On-boarding Data Scientists
Most Data Scientists, like most software engineers, want to have large impact and grow their skills. Make sure you have projects of sufficient scope for the job level planned for the next few months and list those in the job description or describe them during the interview process.
The Data Scientist’s work needs to be appropriate for the role. I saw one hiring manager try to give a recently graduated machine learning Ph.D. the task of generating large datasets of images, including writing code to synthesize new images from 3D models. Although there are always exceptions, generally writing code to do 3D graphics and image processing is not a task a Data Scientist will excel at or enjoy and assigning work like this to a new hire is a great way to cause that employee to leave your company. I saw another Data Scientist come into an ill-prepared team and get done in only a few months the work the team had thought would occupy the entire first year. Both of these hires left after a year or less. Don’t make mistakes like these.
Set up new Data Scientist employees with a mentor (ideally another Data Scientist, if you have one). Mentors are so important for many reasons, including retention and personal growth. Think about all the people you want to be part of the new hire’s launch plan, especially points of contact for various topics.
Data Scientists need data.
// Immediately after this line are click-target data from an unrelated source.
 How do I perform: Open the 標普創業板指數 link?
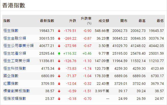17,91
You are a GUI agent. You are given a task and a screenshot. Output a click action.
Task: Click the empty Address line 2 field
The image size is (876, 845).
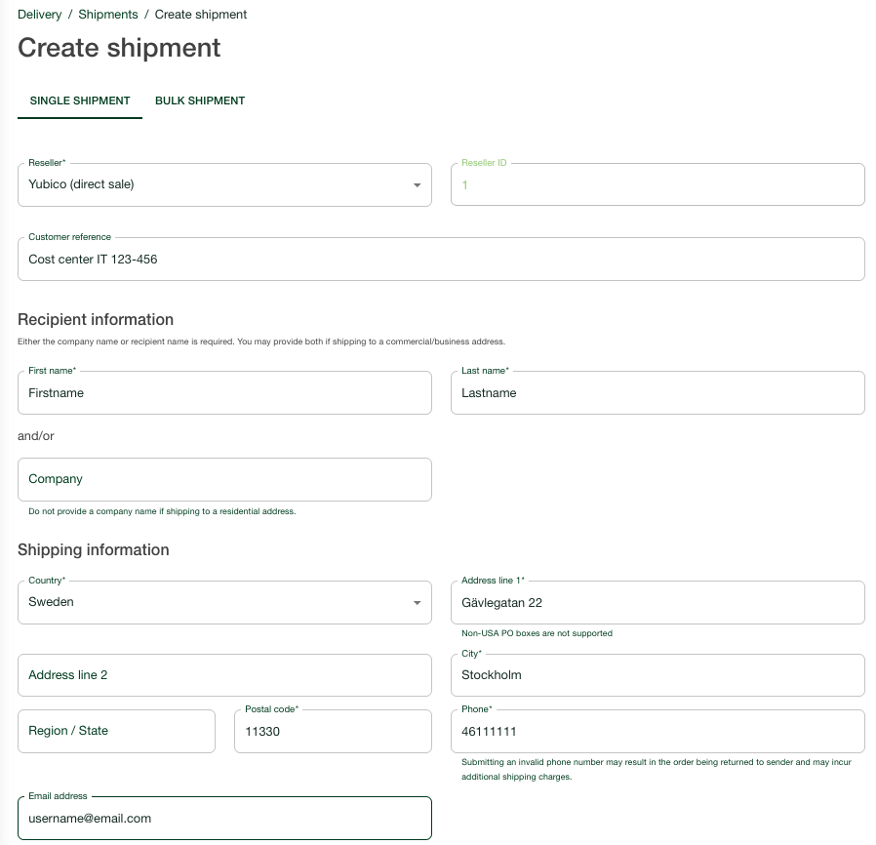coord(224,675)
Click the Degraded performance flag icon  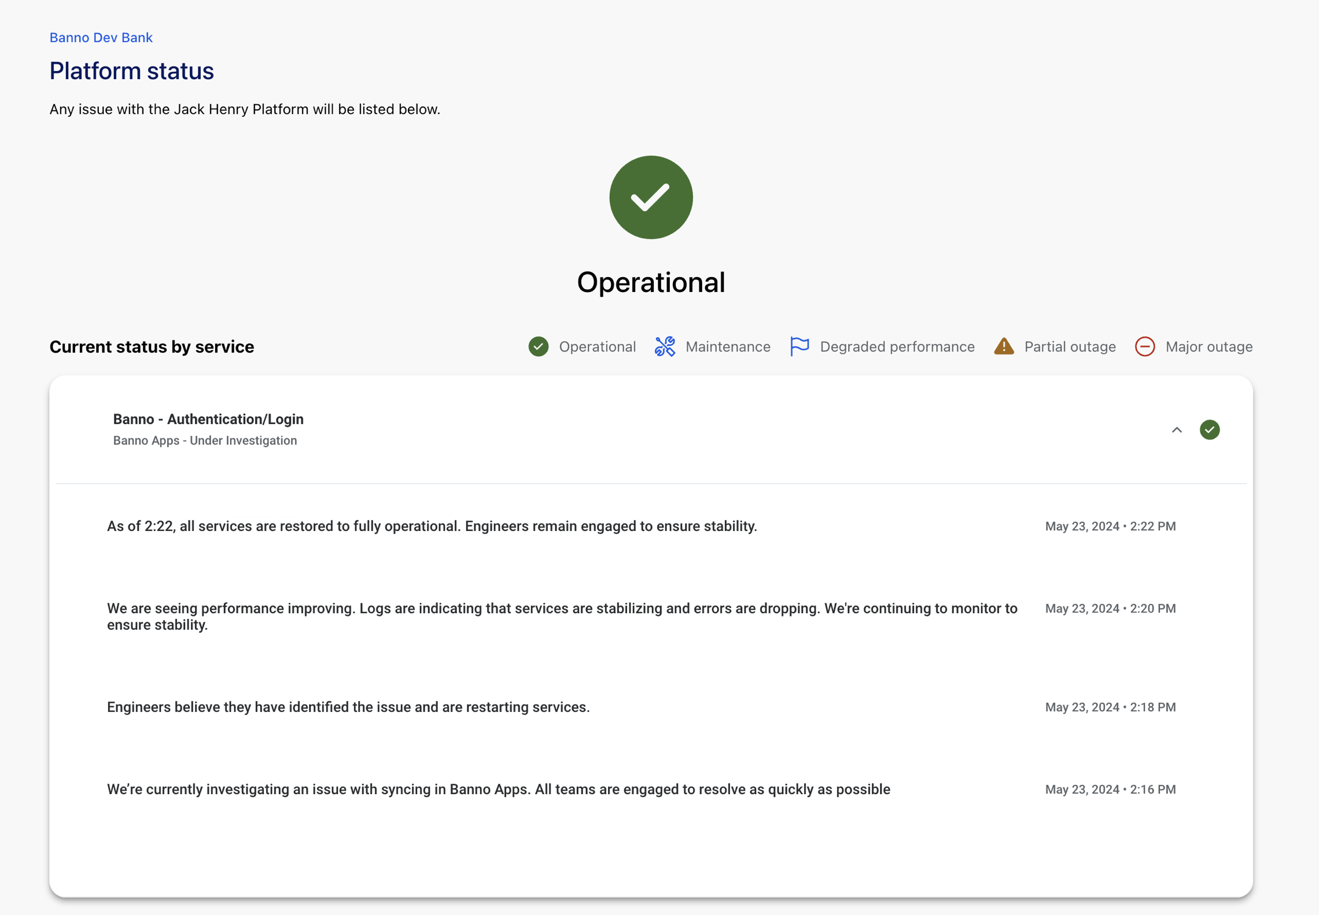(x=799, y=346)
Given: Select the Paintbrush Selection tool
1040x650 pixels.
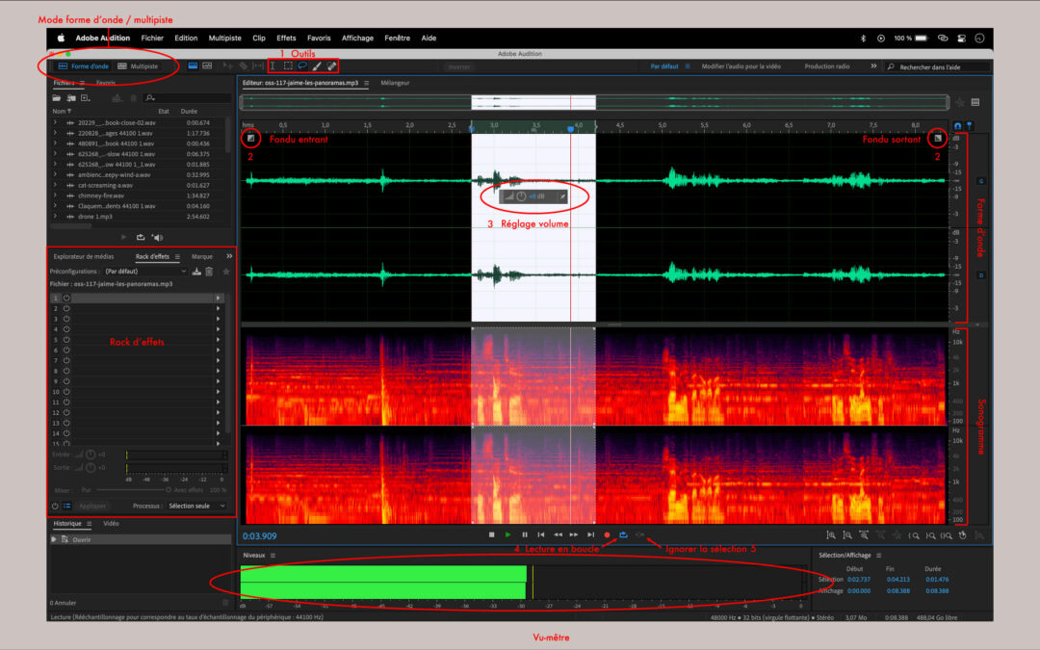Looking at the screenshot, I should point(316,66).
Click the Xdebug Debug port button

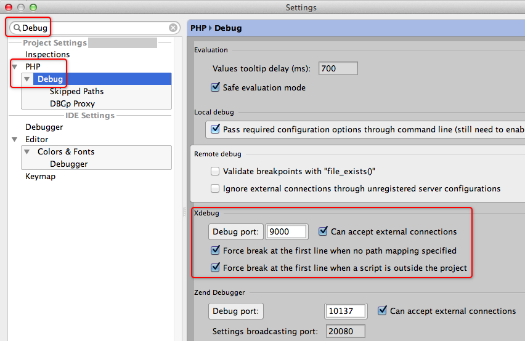(x=235, y=232)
Make sure the launch plan includes meeting with people who generate all the telemetry and other data your Data Scientist will need to use. Design initial tasks to help them become proficient with using those systems and that data. Just as you might start off a software engineer with simple bug fixes, start off a Data Scientist with relatively simple (but still useful and interesting) data analyses so they can learn the systems.
If you hire a Data Scientist with strong coding skills, they may be able to build systems such as metrics dashboards. If not, then you should plan on partnering them with software engineers whenever you need systems built.
Data Science Tools and Version Control
Engineers use a variety of tools (editors, compilers, debuggers, performance analyzers, etc.) and store their code under version control. Data Scientists also use a variety of tools and need to store their code and analyses (and datasets!!) under version control, for the same reasons and also to assist with reproducibility and repeatability of results.
Most version control software does not handle large datasets well. There are tools like git-media, but you may need to figure out your own solutions.
Naming conventions help a lot here. There are many computer vision datasets publicly available, but naming conventions among them are chaotic and mostly non-existent. Think hard about the attributes that differentiate your datasets, and include those attribute names in the dataset names.
Also, consider that datasets change over time, and so you likely want to include the date in the dataset name as well, or be able to reconstruct historical datasets via version control to compare future algorithms with past results. If your datasets share instances (e.g., you have a million audio recordings your datasets are subsets of those million) then I recommend you store the originals once and have each dataset simply refer back into the larger set to reduce storage requirements.
The tools being used in this space are rapidly evolving. Unlike software projects, where you typically have teams of engineers working from a single codebase and the code is actively developed over many years and personnel changes, data science projects are often the work of solo contributors and are actively maintained only during the current analysis effort. You still need to preserve the code and results for the future and may return to them or apply them to a new project, but it’s not under active team development the same way a normal product codebase would be. Consequently, it’s less important that all your Data Scientists conform to some common tool set. If some want to use R and some use Python and some use Matlab and some use Weka, that’s probably just fine.
That said, I do really like the iPython Notebook approach to Data Science. Recording your code, mathematics, results and visualizations in a single living document is a very powerful way to do to Data Science. There is a similar project for R Notebooks.
Data Science is different from engineering and statistics in skills required, interview process, and career path. The role of Data Scientist deserves careful design and planning. I hope the ideas presented here will help you to more effectively recruit and retain Data Scientists!